**Task to carry out:** Images excluded, reproduce each line of the records exactly as it stands.

**Material provided:**
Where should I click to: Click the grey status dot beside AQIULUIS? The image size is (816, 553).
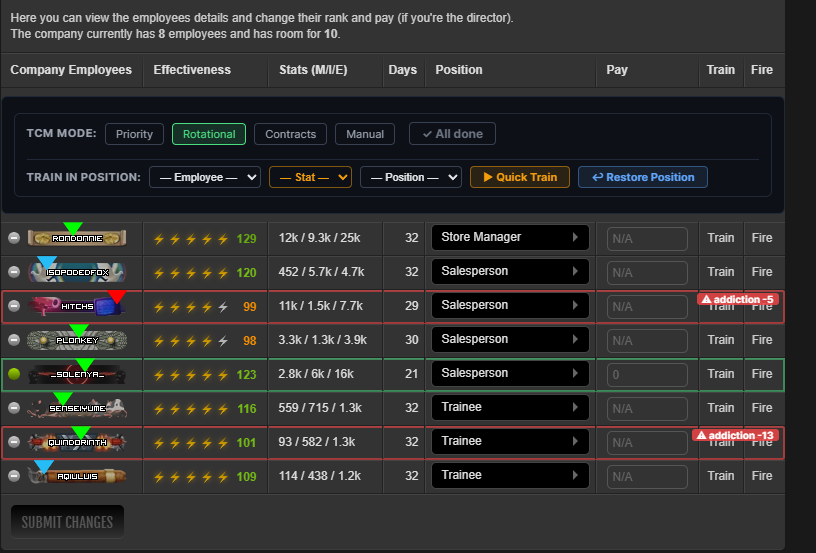click(x=14, y=475)
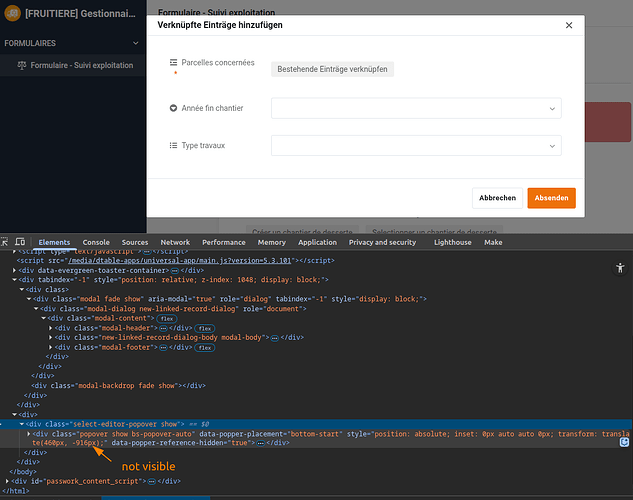Click the Abbrechen button
This screenshot has width=633, height=500.
coord(497,198)
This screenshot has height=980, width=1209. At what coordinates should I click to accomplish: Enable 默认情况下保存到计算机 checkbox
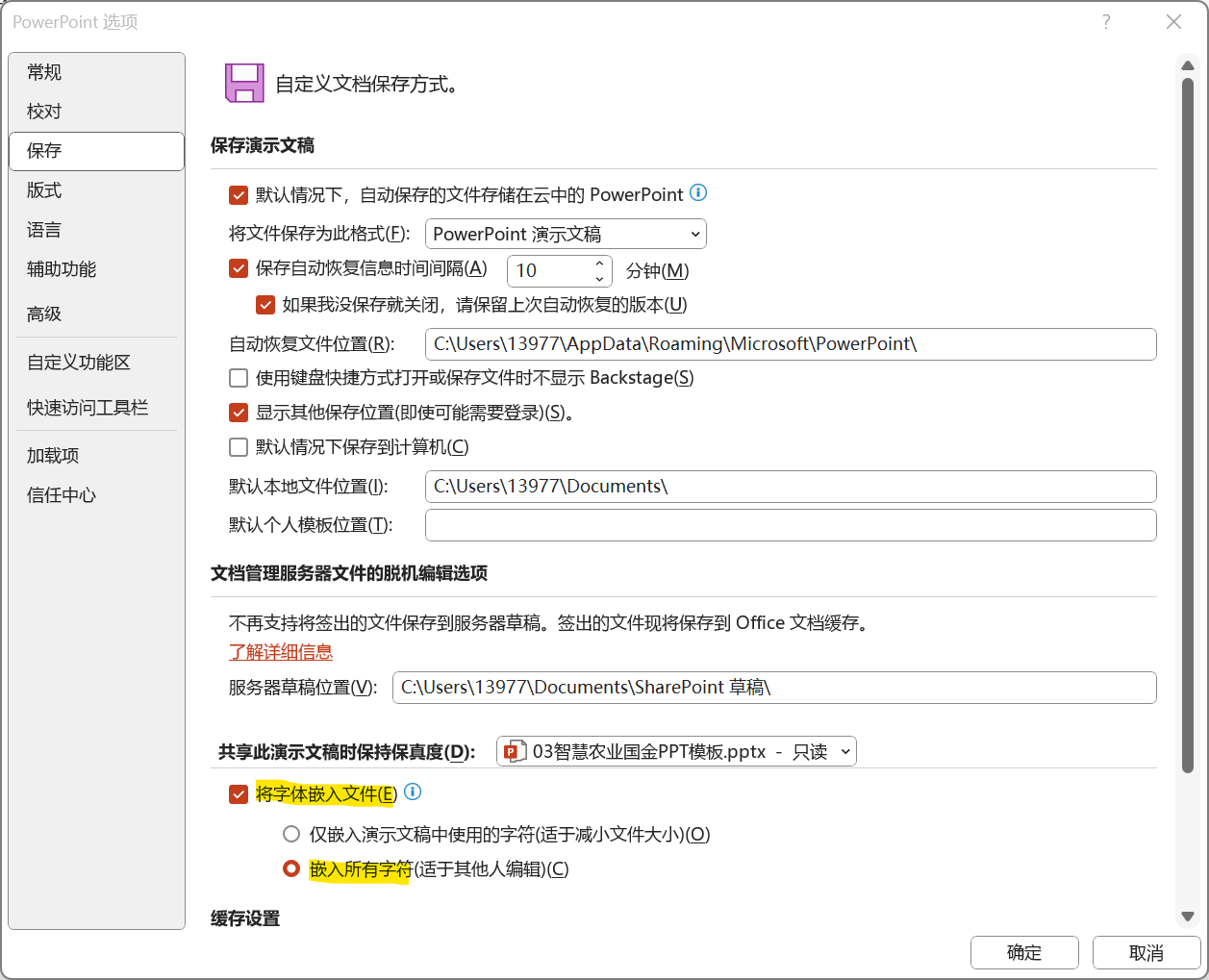tap(238, 446)
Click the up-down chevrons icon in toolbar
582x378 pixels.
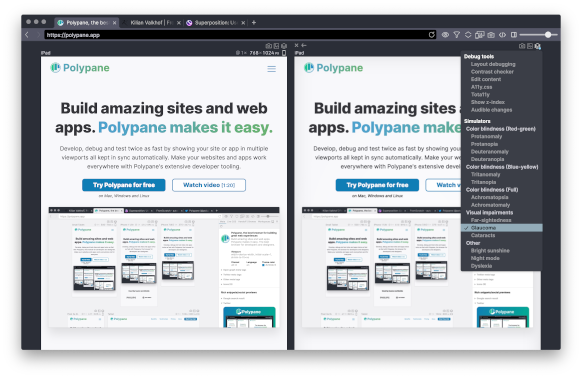[x=468, y=35]
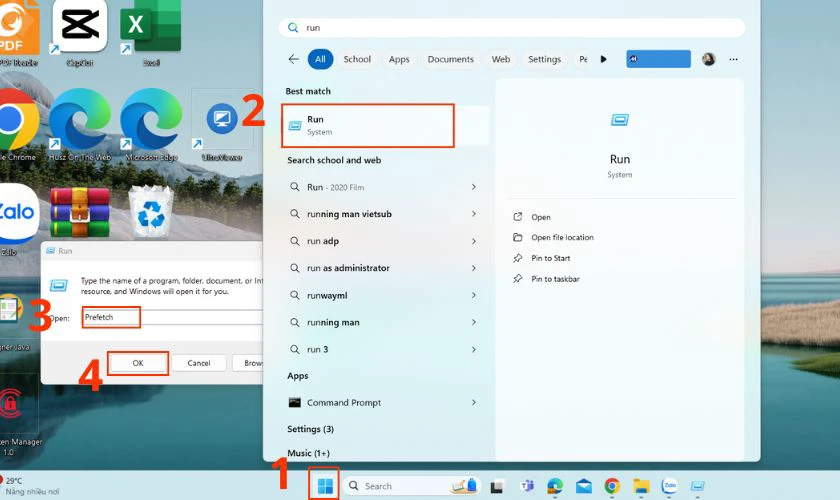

**Solution:**
Where should I click to: Click the grey status dot beside AQIULUIS? The image size is (816, 553).
click(x=14, y=475)
Click the Abbrechen button
This screenshot has width=633, height=500.
coord(497,198)
This screenshot has height=980, width=1209. At what coordinates should I click to accomplish: Enable 默认情况下保存到计算机 checkbox
tap(238, 446)
Click the up-down chevrons icon in toolbar
582x378 pixels.
[x=468, y=35]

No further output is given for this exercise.